SUMMARY
BACKGROUND
Vitamin D increases cathelicidin production, and might alter mortality due to tuberculosis (TB) in human immunodeficiency virus (HIV) co-infection. However, due to abundant sun exposure, vitamin D levels might be excellent among Ugandans with HIV and TB.
METHODS
We measured 25(OH)D and calcium levels in 50 HIV-negative, 50 HIV-infected and 50 TB-HIV co-infected Ugandan adults.
RESULTS
Mean ± standard deviation 25(OH)D levels were 26 ± 7 ng/ml in HIV-negative, 28 ± 11 ng/ml in HIV-infected and 24 ± 11 ng/ml in TB-HIV co-infected adults (P > 0.05 all comparisons). Vitamin D deficiency (<12 ng/ml) was present in 10% of the HIV-infected subjects, 12% of the TB-HIV co-infected and none of the healthy controls (P = 0.03 for healthy vs. TB, P > 0.05 for other comparisons); 20% of the healthy controls, 22% of the HIV-positive and 38% of the TB-HIV co-infected subjects (P = 0.047 for healthy vs. TB, P > 0.05 for other comparisons) had suboptimal vitamin D levels (<20 ng/ml). No participant had hypercalcemia. Serum 25(OH)D levels correlated positively with body mass index (r = 0.22, P = 0.03) and serum calcium levels (r = 0.18, P = 0.03).
CONCLUSIONS
Ugandan HIV-infected adults with and without TB commonly had suboptimal vitamin D levels. Clinical trials are needed to evaluate the effect of vitamin D on health outcomes in HIV-infected patients with low vitamin D levels.

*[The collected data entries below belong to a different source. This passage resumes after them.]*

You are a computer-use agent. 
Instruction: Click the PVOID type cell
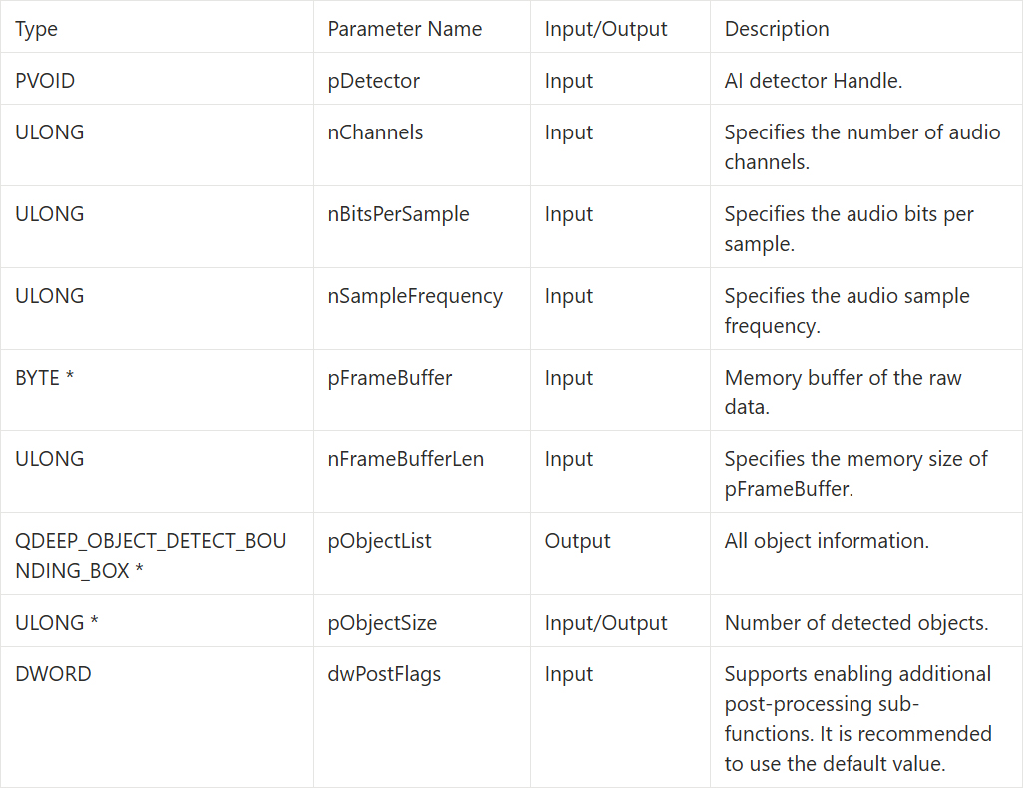[x=45, y=81]
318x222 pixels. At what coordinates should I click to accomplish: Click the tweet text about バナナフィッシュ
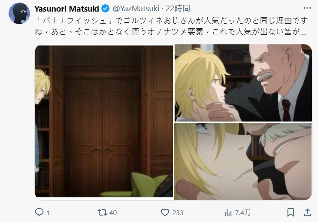(x=171, y=26)
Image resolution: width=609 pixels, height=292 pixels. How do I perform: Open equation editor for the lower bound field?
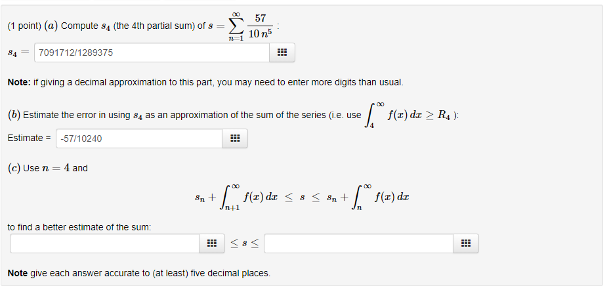[x=212, y=243]
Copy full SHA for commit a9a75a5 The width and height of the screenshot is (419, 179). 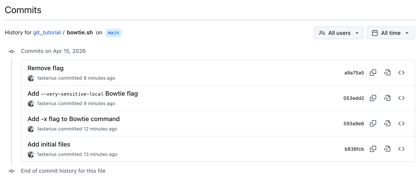tap(373, 73)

Keywords: HIV, tuberculosis, vitamin D, calcium
Human Immunodeficiency Virus (HIV) infected individuals have increased susceptibility to and greater morbidity and mortality due to tuberculosis (TB).1–5 These observations may in part be related to hypovitaminosis D, as low vitamin D levels are associated with decreased macrophage production of the peptide cathelicidin6 that exerts antimicrobial properties.

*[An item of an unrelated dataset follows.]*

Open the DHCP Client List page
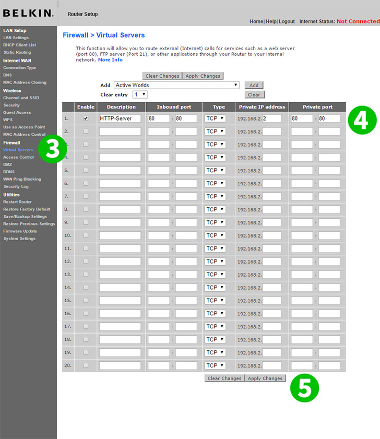The height and width of the screenshot is (439, 380). coord(19,45)
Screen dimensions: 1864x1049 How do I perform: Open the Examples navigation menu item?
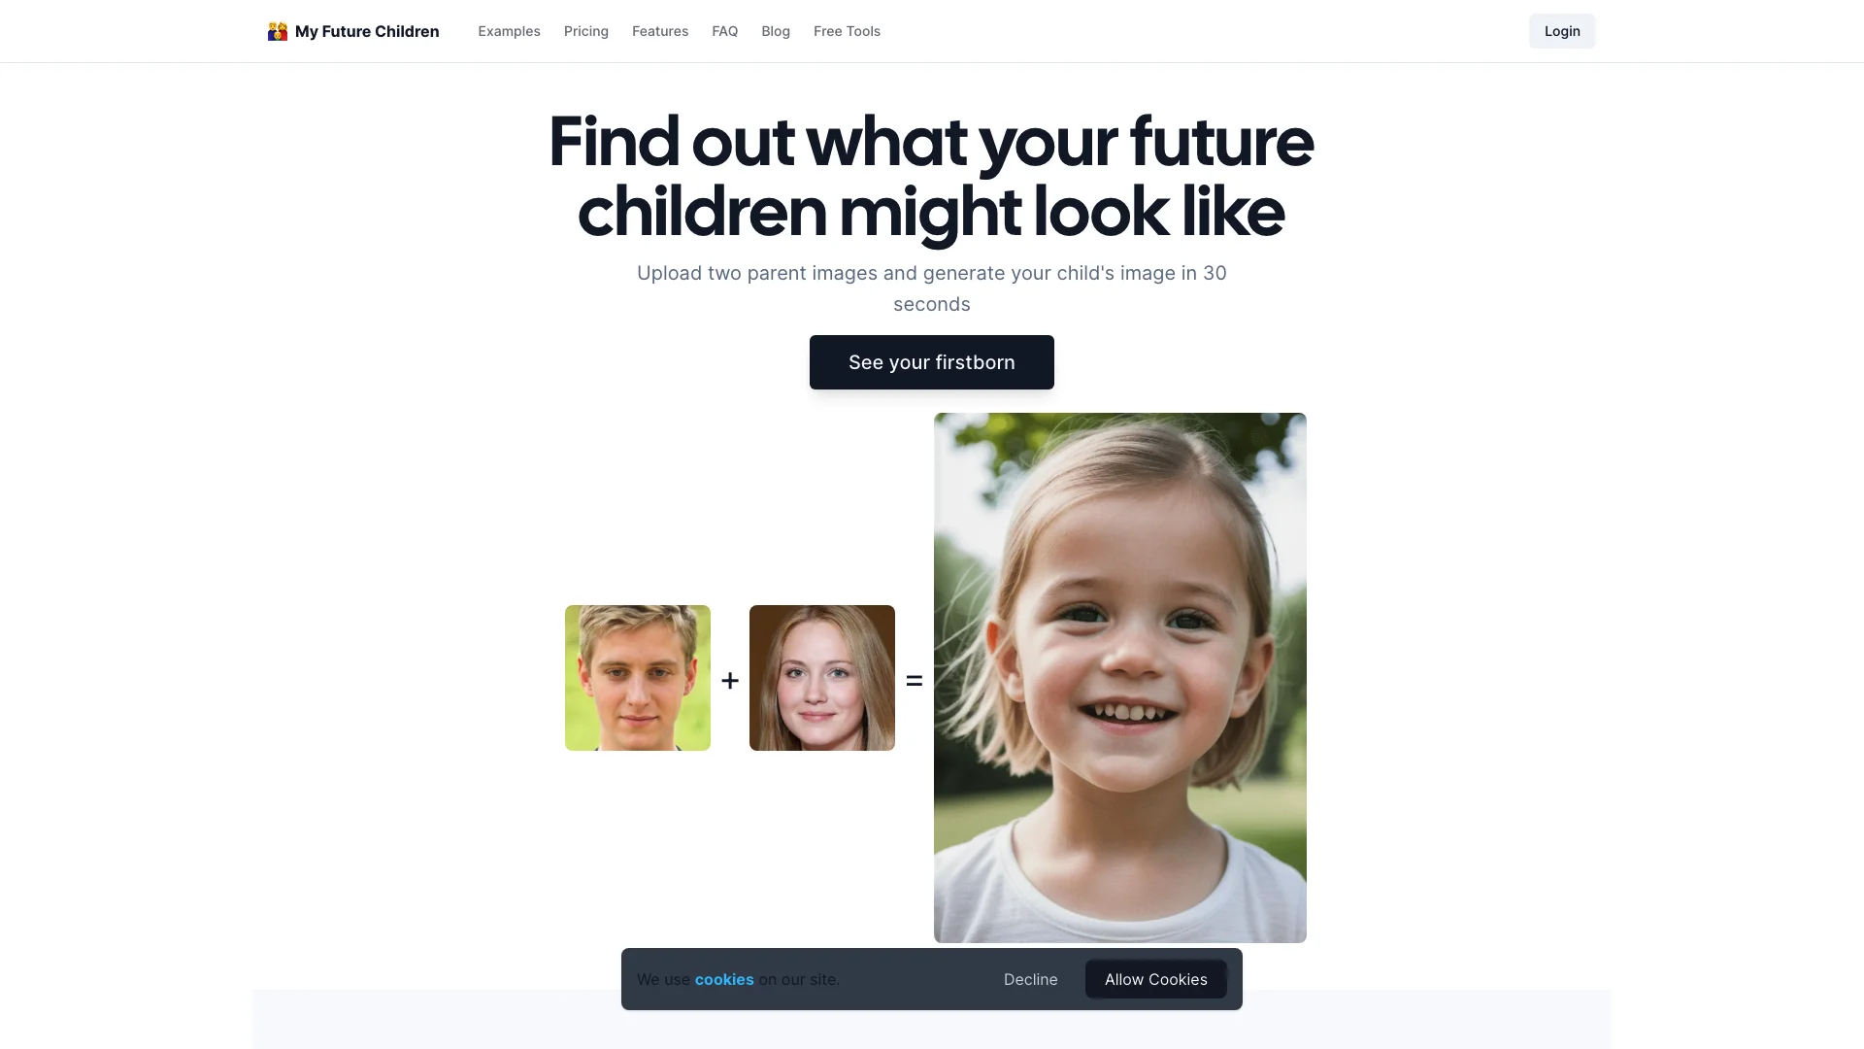pos(509,31)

Cathelicidin, part of the innate immune system, plays a critical role in the fight against TB. Mycobacterium tuberculosis binds to toll-like receptors (TLR 2/1) on macrophages, leading to upregulation of 1α-hydroxylase gene expression to promote greater conversion of 25(OH)D to 1,25(OH)2D.6 Intracellular 1,25(OH)2D binds to the vitamin D receptor and induces production of the antimicrobial peptide cathelicidin.6 Cathelicidin localizes to monocytes infected with M. tuberculosis, where it has a direct antimicrobial effect.7 Low vitamin D levels could potentially blunt cathelicidin production, limiting the host's ability to fight TB.2
It was observed that serum containing lower 25(OH)D3 levels demonstrated lower production of c athelicidin mRNA than serum with higher 25(OH)D levels.6 When serum with low 25(OH)D3 was supplemented with 25(OH)D3, cathelicidin mRNA production increased. These findings suggest that vitamin D therapy among individuals with suboptimal levels might induce production of cathelicidin mRNA and improve the immune response to TB infection. Vitamin D could therefore be used as inexpensive adjunctive therapy among HIV patients, especially in settings where TB is highly prevalent, to reduce TB-related morbidity and mortality. In the present study, we describe the serum vitamin D, calcium and albumin levels in HIV-infected Ugandans with and without TB.
METHODS
Study design and setting
Study participants were consecutively enrolled into a prospective cross-sectional study at Mbarara Regional Referral Hospital, located in south-western Uganda, at a latitude of 0.6132 and longitude of 30.6582. Being at the equator, the area has year-round sunshine. Adults wear light clothing and typically spend between 8 and 10 h outside during daylight. The diet of the population is mainly plantain, green vegetables, milk and animal products.
Population
The study population included healthy HIV-negative adults (controls), individuals with HIV infection and individuals with TB-HIV co-infection. Individuals were enrolled as healthy controls if they had no medical ailment, were attending the hospital for HIV screening and were found to be HIV-negative. HIV-positive individuals were newly diagnosed with HIV and enrolling at the HIV clinic for the first time. These individuals were screened for TB using the Ministry of Health algorithm, and were confirmed not to have active TB disease. TB-HIV co-infected individuals had confirmed HIV infection, active TB infection and had not started TB treatment. We included only patients with sputum-positive TB, confirmed on the basis of a positive Ziehl-Neelsen (ZN) stain of a sputum sample. Study participants were excluded if they refused phlebotomy.
Data collection
All study participants were recruited during January and February 2009. In addition to drawing blood for measurement of serum 25(OH)D, albumin and calcium at enrollment, HIV-positive individuals with and without TB underwent baseline measurement of height, weight, complete blood counts and CD4 counts as part of routine HIV care. We also recorded whether participants were taking highly active antiretroviral therapy (HAART) at study entry. Results from routine tests were also recorded for study purposes.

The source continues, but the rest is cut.